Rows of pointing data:
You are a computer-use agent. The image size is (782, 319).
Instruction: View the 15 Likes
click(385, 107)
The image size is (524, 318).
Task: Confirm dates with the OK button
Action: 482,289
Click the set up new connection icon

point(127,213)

WHAT TO PRODUCE:
Reproduce these lines without any changes.

ANSWER FOR THIS EXERCISE:
You are a computer-use agent. The image size is (782, 319).
Instruction: View the 15 Likes
click(385, 107)
The image size is (524, 318).
Task: Confirm dates with the OK button
Action: 482,289
Click the set up new connection icon

point(127,213)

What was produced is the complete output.